Howard Wolowitz : Think back, Leonard. The littlest things can set women off. Like "Hey, the waitress is hot, I bet we could get her to come home with us." Or "How much does your mom weigh? I want to know what I'm getting into."
Leonard Hofstadter : I didn't say anything like that.
Howard Wolowitz : Good, 'cause they don't work.
Rajesh Koothrapali : They also don't care for it if you stare at them and hyperventilate. Sadly, that's my home run swing.
Leonard Hofstadter : Look, everything went fine.
[unhides mini sheets]
Leonard Hofstadter : I didn't even have to refer to my impromptu conversation starters. That woman across the hall is into me.
Howard Wolowitz : Let's go to the tape.
[shows the hidden camera record]
Howard Wolowitz : Look at her reaction to the good night kiss. No change in respiration, pupils un-dilated, no flushing of the chest.
Rajesh Koothrapali : Nice close-up, by the way.
Sheldon Cooper : Interesting. Her jaws are clenched: no tongue access. Clearly a bad sign amongst mating humans.
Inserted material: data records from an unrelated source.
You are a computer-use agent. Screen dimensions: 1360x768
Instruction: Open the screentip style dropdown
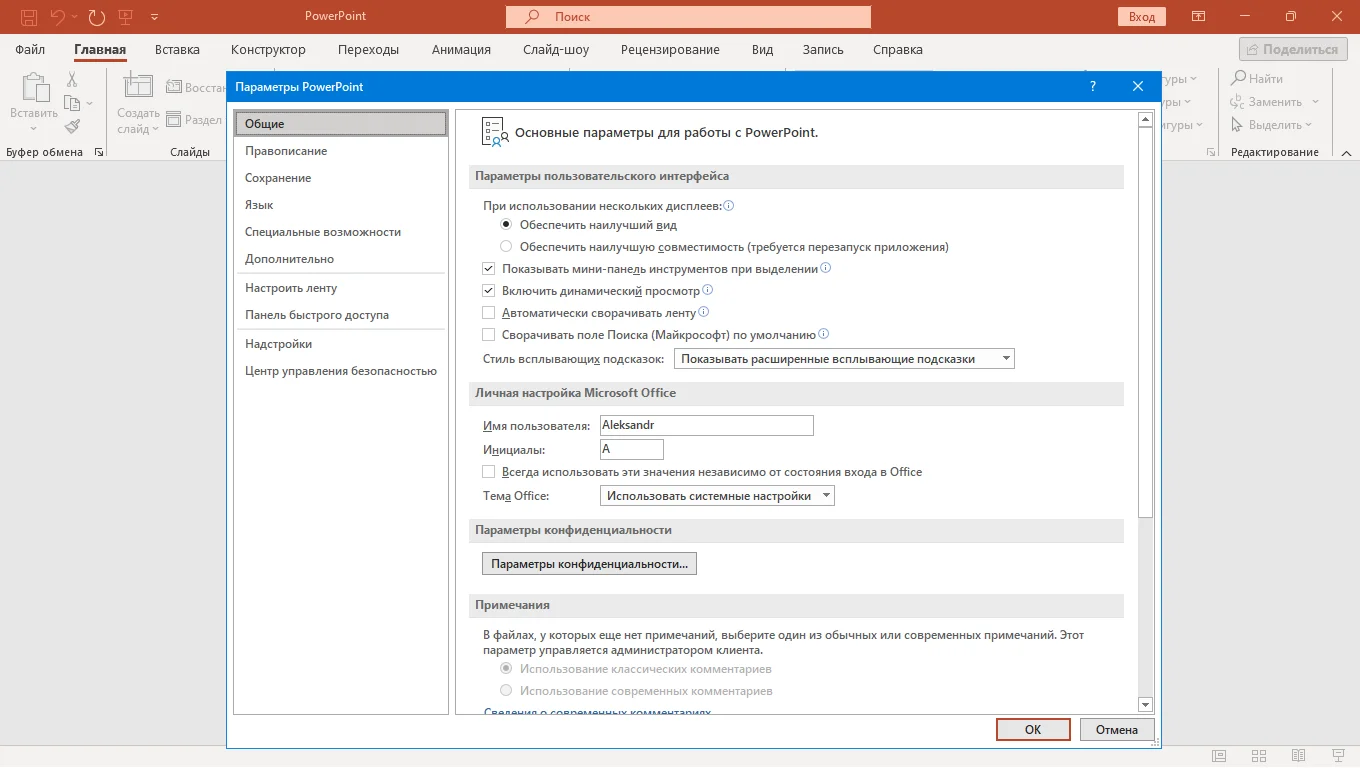(x=845, y=358)

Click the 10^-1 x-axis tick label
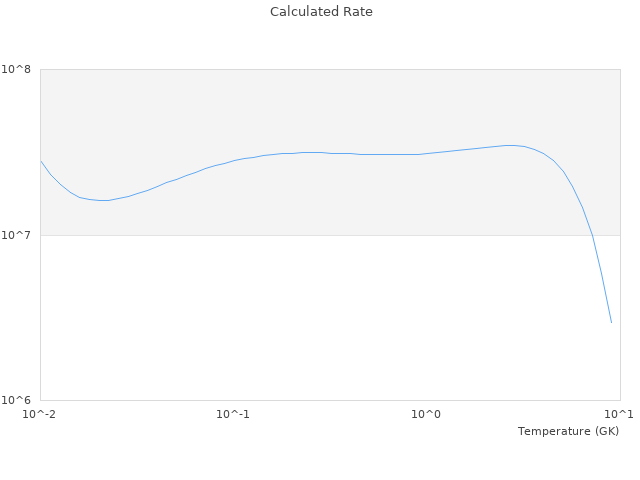(x=233, y=415)
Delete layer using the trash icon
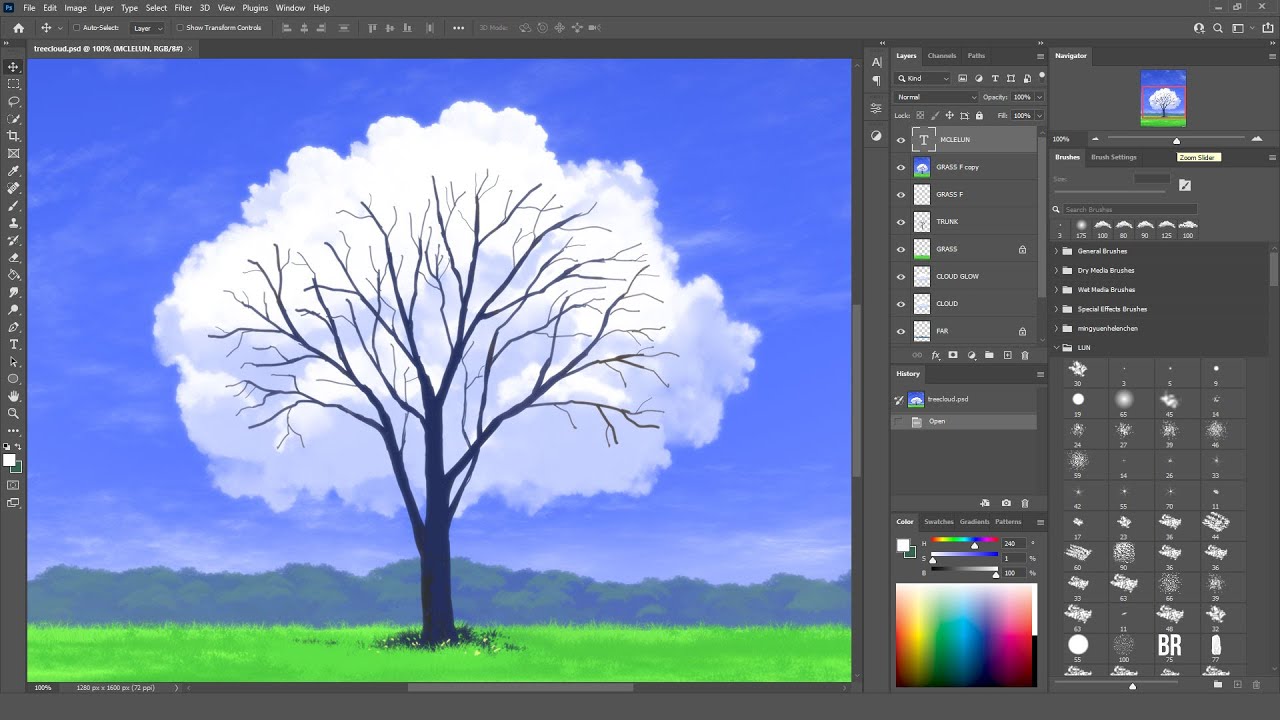This screenshot has width=1280, height=720. 1025,355
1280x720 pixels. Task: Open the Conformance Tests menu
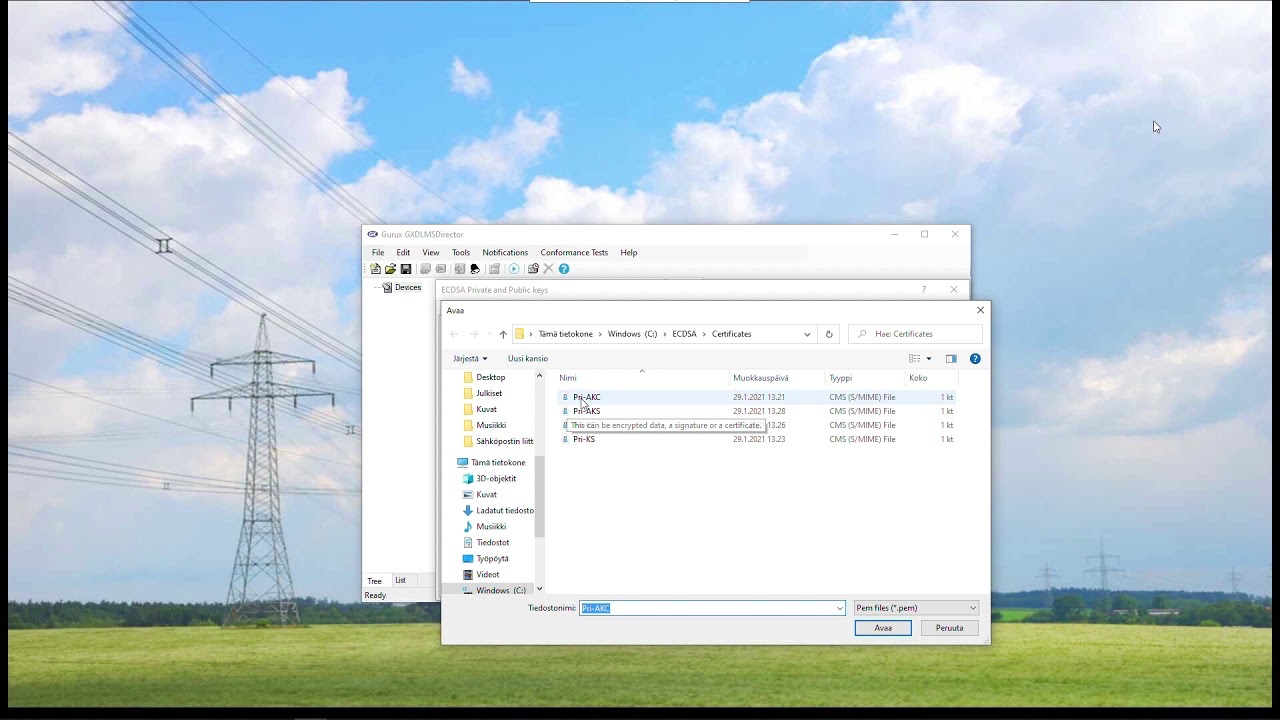tap(574, 253)
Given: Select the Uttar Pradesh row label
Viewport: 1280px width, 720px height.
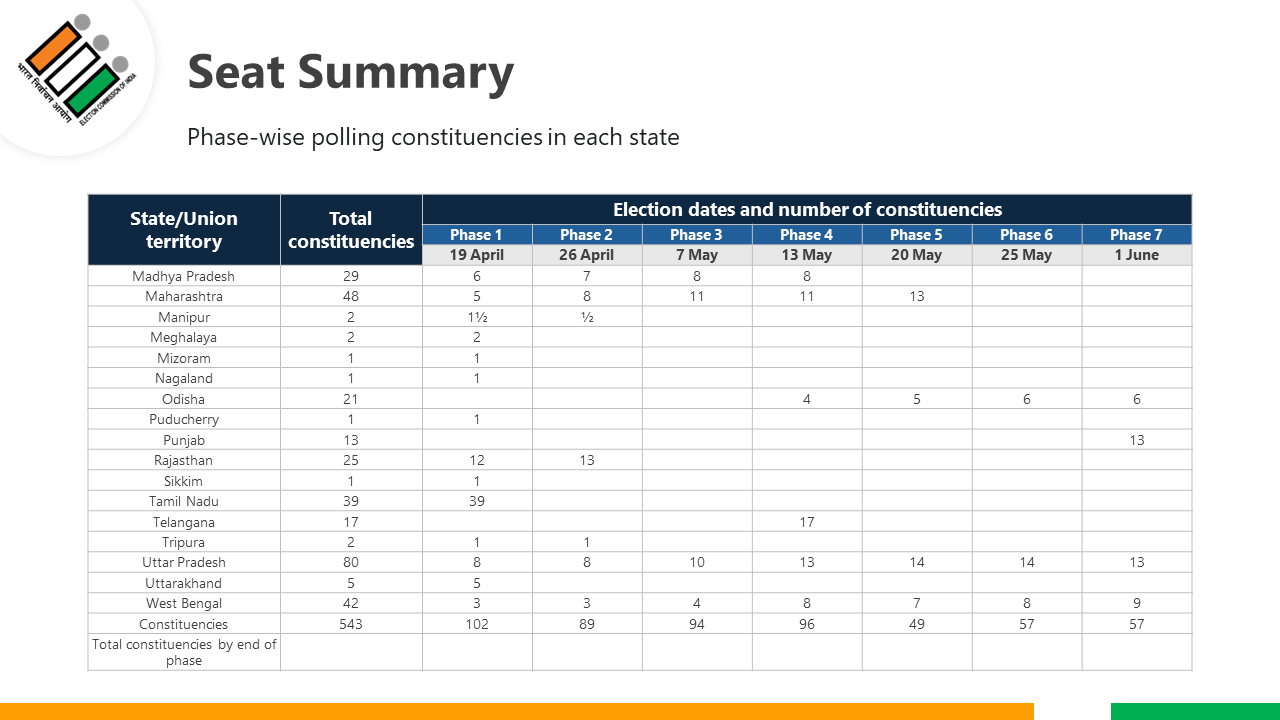Looking at the screenshot, I should tap(184, 562).
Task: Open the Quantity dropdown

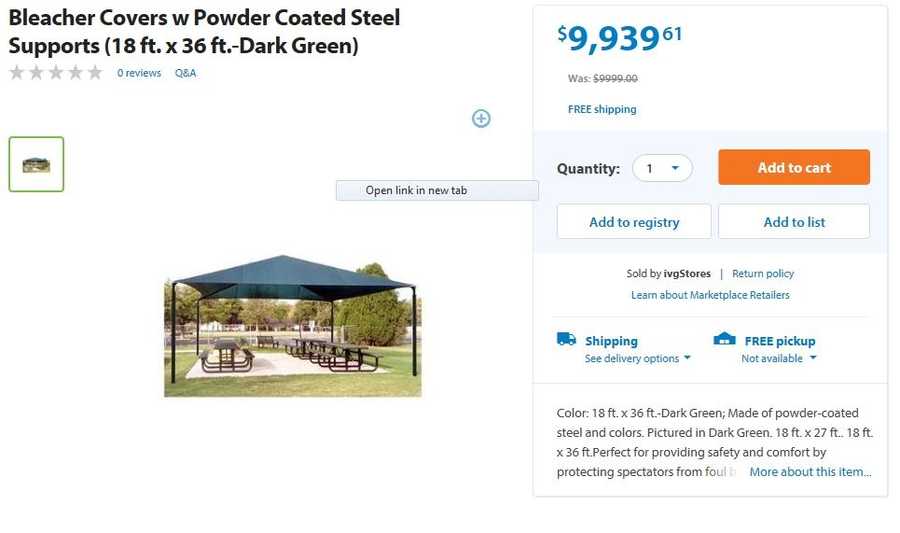Action: (x=662, y=168)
Leonard Hofstadter : That's not a bad sign.
Sheldon Cooper : Please... You might as well have been two iguana with no dewlap enlargement.
Rajesh Koothrapali : And the worst sign of all is you're here and not there.
Leonard Hofstadter : I'm not there because I'm taking things slow; by the way, compared to you guys, approaches warp speed.
[Leaving the room]
Leonard Hofstadter : And take down that camera!
Rajesh Koothrapali : He was a lot more fun when he had no hope.
Howard Wolowitz : Give him time.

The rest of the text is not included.